Linux 6.5-rc4: "6.5 loop looks totally normal"

Linux 6.5-rc4

So far, the version of the kernel that is currently in development has seen three Release Candidates released where all went well, although the common word is "normal". A few hours ago, Linus Torvalds He launched Linux 6.5-rc4, and the trend has continued. The least normal thing is perhaps something that Linus comments to talk about how normal everything is going, a coincidence that was fulfilled in both 6.2 and 6.3.

There are now 328 commits that have not been merged, and those were the same as there were in the rc4 of Linux 6.2 and 6.3. This number doesn't say much, but it does give us an idea of ​​the work that has been done and what remains to be done, and that it is the same or similar to that of two of the three most recent versions means that nothing is out of the ordinary. Now, as the father of Linux says on many occasions, let's knock on wood, everything can change at any time.

Linux 6.5 will arrive in August

In fact, it's *so* normal that we've hit a very particular (and peculiar) pattern with rc4 releases: we've had *exactly* 328 unmerged commits in rc4 in 6.2, 6.3 and now 6.5. strange coincidence.

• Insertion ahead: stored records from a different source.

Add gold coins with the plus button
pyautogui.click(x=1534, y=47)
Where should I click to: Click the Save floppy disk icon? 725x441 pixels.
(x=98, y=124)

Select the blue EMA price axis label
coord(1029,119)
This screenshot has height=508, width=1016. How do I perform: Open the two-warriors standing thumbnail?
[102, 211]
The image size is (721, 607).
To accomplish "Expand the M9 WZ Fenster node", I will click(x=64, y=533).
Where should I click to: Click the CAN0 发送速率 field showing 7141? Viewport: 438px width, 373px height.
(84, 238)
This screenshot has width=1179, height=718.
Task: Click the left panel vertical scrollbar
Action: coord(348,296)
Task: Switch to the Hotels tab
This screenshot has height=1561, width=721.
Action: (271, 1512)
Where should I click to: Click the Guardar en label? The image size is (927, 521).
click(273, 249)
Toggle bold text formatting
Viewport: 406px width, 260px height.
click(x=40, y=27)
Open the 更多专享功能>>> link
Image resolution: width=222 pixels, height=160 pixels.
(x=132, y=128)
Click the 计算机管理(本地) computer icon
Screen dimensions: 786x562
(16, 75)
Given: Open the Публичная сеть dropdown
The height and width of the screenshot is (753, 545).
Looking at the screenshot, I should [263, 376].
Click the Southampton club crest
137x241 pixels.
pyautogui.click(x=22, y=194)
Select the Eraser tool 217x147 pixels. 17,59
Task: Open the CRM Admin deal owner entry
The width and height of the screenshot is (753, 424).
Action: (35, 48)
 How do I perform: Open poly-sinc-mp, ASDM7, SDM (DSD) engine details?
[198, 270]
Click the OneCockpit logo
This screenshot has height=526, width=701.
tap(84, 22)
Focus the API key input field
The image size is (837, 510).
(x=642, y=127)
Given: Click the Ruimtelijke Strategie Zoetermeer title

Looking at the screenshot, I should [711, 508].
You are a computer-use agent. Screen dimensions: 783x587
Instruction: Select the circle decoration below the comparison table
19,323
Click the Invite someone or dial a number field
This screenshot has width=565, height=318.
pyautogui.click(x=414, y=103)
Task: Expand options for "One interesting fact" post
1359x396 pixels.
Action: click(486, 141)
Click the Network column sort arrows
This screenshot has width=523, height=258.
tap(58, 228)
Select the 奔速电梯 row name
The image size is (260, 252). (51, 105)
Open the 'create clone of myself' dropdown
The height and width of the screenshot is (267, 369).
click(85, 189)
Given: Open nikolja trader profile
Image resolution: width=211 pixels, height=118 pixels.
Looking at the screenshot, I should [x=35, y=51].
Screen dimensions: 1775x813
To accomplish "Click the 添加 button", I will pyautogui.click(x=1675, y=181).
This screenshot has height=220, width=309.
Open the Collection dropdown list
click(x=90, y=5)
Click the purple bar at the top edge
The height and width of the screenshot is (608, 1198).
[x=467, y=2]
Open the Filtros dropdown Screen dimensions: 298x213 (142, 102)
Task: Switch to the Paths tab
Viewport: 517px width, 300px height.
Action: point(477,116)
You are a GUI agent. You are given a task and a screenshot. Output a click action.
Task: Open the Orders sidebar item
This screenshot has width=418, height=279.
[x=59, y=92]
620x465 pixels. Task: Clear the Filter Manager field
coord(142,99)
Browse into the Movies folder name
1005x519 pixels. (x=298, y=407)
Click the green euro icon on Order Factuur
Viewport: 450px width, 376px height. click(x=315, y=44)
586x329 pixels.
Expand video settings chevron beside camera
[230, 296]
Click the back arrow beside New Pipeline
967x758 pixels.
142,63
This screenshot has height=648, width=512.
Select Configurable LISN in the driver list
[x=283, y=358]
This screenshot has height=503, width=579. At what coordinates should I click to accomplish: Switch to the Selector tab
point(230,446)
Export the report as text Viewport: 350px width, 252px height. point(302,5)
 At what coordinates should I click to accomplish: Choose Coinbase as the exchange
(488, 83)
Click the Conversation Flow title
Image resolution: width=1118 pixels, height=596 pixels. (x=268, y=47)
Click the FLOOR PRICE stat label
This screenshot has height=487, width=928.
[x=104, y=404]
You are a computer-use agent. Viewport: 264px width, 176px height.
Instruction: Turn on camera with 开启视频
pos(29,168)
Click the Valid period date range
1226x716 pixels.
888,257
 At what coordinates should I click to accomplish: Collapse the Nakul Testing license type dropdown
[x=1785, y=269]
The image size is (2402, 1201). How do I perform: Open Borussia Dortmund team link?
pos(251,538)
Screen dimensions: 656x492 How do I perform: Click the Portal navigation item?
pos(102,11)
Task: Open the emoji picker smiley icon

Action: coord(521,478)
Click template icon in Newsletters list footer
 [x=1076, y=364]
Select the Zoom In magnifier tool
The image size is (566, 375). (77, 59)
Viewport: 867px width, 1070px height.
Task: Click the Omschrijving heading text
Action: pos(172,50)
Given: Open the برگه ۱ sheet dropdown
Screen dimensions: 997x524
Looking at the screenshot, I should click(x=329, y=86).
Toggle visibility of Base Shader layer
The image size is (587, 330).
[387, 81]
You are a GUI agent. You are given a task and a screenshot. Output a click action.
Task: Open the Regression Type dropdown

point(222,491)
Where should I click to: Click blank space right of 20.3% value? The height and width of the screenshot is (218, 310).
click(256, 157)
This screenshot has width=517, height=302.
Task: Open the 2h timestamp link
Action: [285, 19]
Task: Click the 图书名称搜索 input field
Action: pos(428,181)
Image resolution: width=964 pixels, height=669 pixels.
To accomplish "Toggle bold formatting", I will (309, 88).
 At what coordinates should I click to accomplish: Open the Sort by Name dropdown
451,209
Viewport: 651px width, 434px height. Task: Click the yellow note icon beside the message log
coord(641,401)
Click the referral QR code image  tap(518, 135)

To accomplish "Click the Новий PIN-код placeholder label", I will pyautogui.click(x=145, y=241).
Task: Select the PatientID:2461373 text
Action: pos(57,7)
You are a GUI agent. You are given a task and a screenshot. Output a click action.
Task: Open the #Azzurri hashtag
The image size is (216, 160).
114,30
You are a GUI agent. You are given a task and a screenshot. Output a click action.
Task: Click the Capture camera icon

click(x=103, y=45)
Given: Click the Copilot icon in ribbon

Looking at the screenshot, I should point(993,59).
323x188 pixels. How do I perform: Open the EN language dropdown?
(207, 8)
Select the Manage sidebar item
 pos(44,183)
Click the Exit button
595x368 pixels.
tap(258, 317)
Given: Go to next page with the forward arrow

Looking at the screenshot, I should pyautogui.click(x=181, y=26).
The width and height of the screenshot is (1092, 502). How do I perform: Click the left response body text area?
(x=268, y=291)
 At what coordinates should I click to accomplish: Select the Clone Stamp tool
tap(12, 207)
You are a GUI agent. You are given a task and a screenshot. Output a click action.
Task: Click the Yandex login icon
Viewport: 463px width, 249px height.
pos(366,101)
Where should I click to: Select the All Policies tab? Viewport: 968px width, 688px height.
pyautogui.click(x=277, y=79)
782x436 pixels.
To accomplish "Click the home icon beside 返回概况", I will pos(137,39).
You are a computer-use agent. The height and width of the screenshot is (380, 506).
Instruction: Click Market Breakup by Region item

And honestly, that weird numerology coincidence is just about the most interesting thing here. Because rc5 looks like business as usual: driver updates (maybe a bit more sparse than usual, but that's due to pulling all the greg trees), architecture updates, and random fixes elsewhere (filesystems, rtmutex , kvm self-tests, documentation, etc.).
documentation, etc).

Linux 6.5-rc4 has arrived seven days after 6.5-rc3, and the stable version is expected for end of august. Canonical confirmed that this will be the version of the core that will be used by the Mantic Minotaur that will arrive in the third half of October. Considering that the feature freeze is about a month before the release of the stable version, the timelines fit even if the eighth Release Candidate reserved for problematic developments had to be released. In that case, Linux 6.5 would arrive on September 3.

Ubuntu users who want to use Linux 6.5 eventually will just have to upgrade to Ubuntu 23.10. Those of Jammy Jellyfish who have not performed manual changes to avoid updating they will receive it later, when Canonical does the back port and port to the latest LTS version the kernel of the latest "interim" version.